I carried on studying with WHO: Covid19-Methods of Prevention and Control, Respiratory Infection, Incident Management and so on. Knowledge saves lives especially during health emergencies. So I armed myself to go back into the field, but in what way? I do what I can, encouraging others to look after themselves and stay safe. I’ve been a speaker on webinars with WHO – New York, all over the world. Zoom Meetings Greater Manchester.

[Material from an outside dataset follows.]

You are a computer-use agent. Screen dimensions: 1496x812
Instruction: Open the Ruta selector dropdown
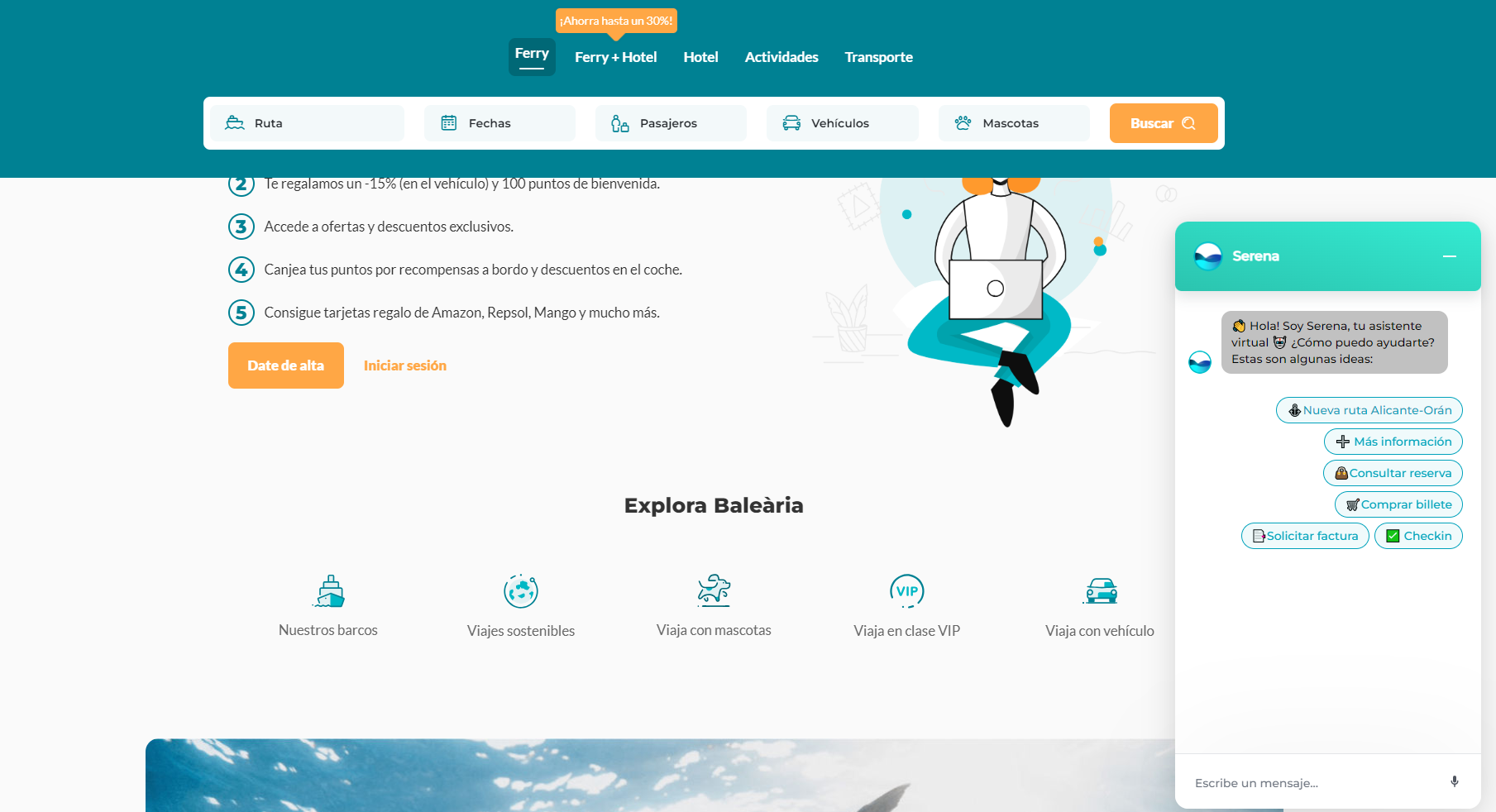tap(307, 123)
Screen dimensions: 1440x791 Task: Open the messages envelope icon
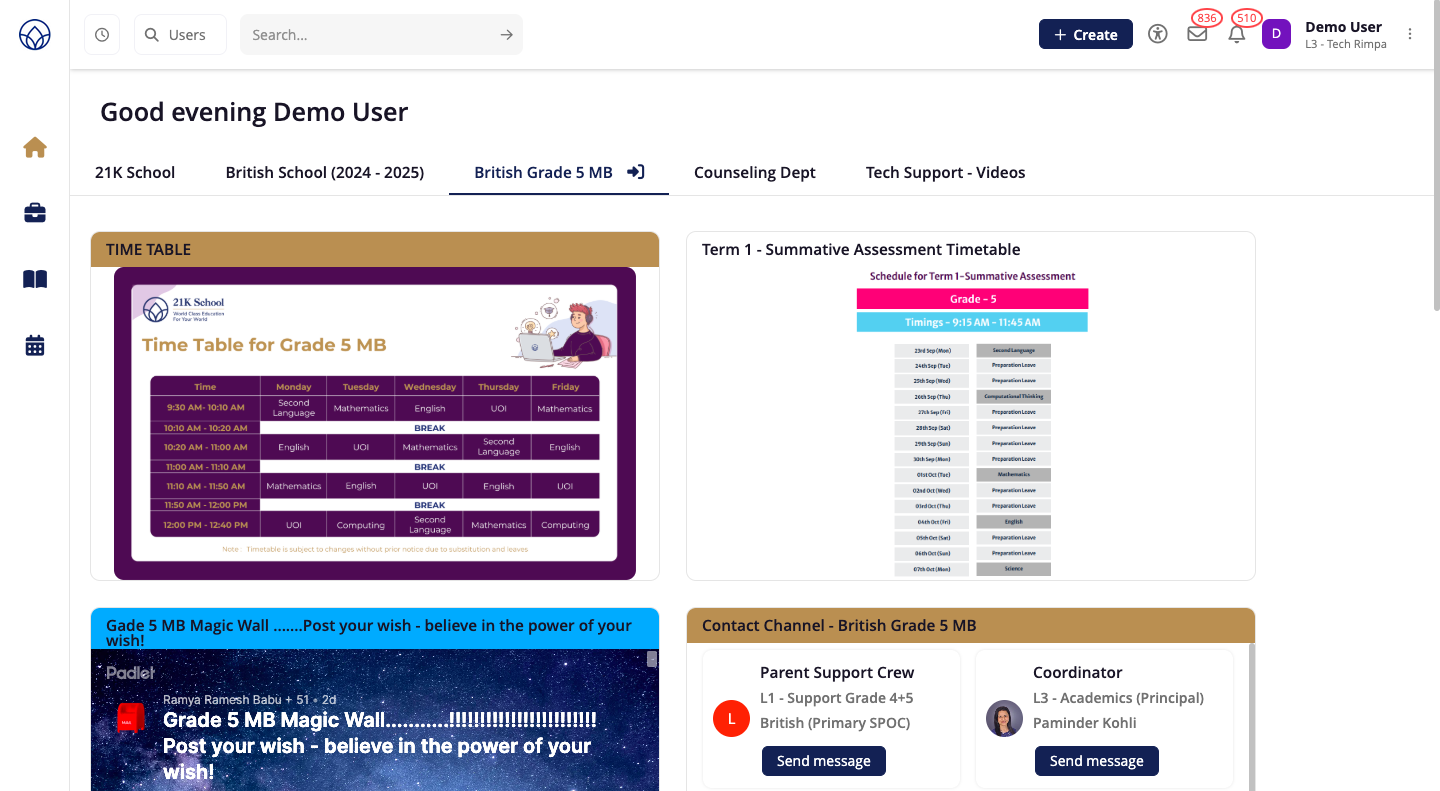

Rosetta with her self-portrait

I’m a retired but voluntarily active Research Psychologist/Art Therapist and interested in mental health during the pandemic.  My advice is always the same – The Arts are therapeutic. As an artist myself I know it does me a world of good, and I can’t wait to get back to the Theatre and Gallery. While shielding, I go to 1853 Studios and my studio is my sanctuary. I paint at home, write, make podcasts, have my own Radio show with Sonder Radio and I do it all at home sending them the shows ready to go. I encourage older people to take up a hobby or interest. Sonder do Digi courses, Manchester Cares have Zoom meetings where elder and younger friends continue to meet.  Gardening is good even if it’s just a window box or a few tubs at the door. Keep active. People laugh when I tell them I put on some chart hits on YouTube and dance like nobody’s watching because nobody is watching.  A one person karaoke is great.  I can hit all the bum notes and nobody knows. The neighbours don’t hear. Ha ha!

Being alone doesn’t have to mean lonely.  Alone at home I can still achieve a lot such as supervising what I usually do in person in Gambia at Christmas. My Team there gave out toys, sweets and clothes to around 1,500 people, mainly children. They took School Supplies to the region’s only Primary School as education isn’t free they also gave money to keep children in school. They continued our tree planting/reforestation with the Children’s Gardening Club helping and learning.  The village is mud huts in the bush. We’ve done lots there and I’m now doing it remotely and online. 100% voluntary action and we love it.

It’s good to talk. Reform Radio have Buddyline where a volunteer gives an aging person a call weekly and these may lead to Podcasts on Mixcloud. I have a weekly chat.

We can still have a good life since lockdown isn’t locked up. We aren’t in jail. We can still go out, just with a few sensible restrictions and a mask. The better we are at it the sooner we will be through it especially now there are several approved vaccines in the world. How about we all become encouragers and show our wonderful community spirit in Oldham and make every day a good day. “Life is what you make it” is true. I like C.S. Lewis’s saying:  “You’re never too old to set another goal’ or to dream another dream.” True! This is how I live my life to the full. Stay safe friends and live the dream.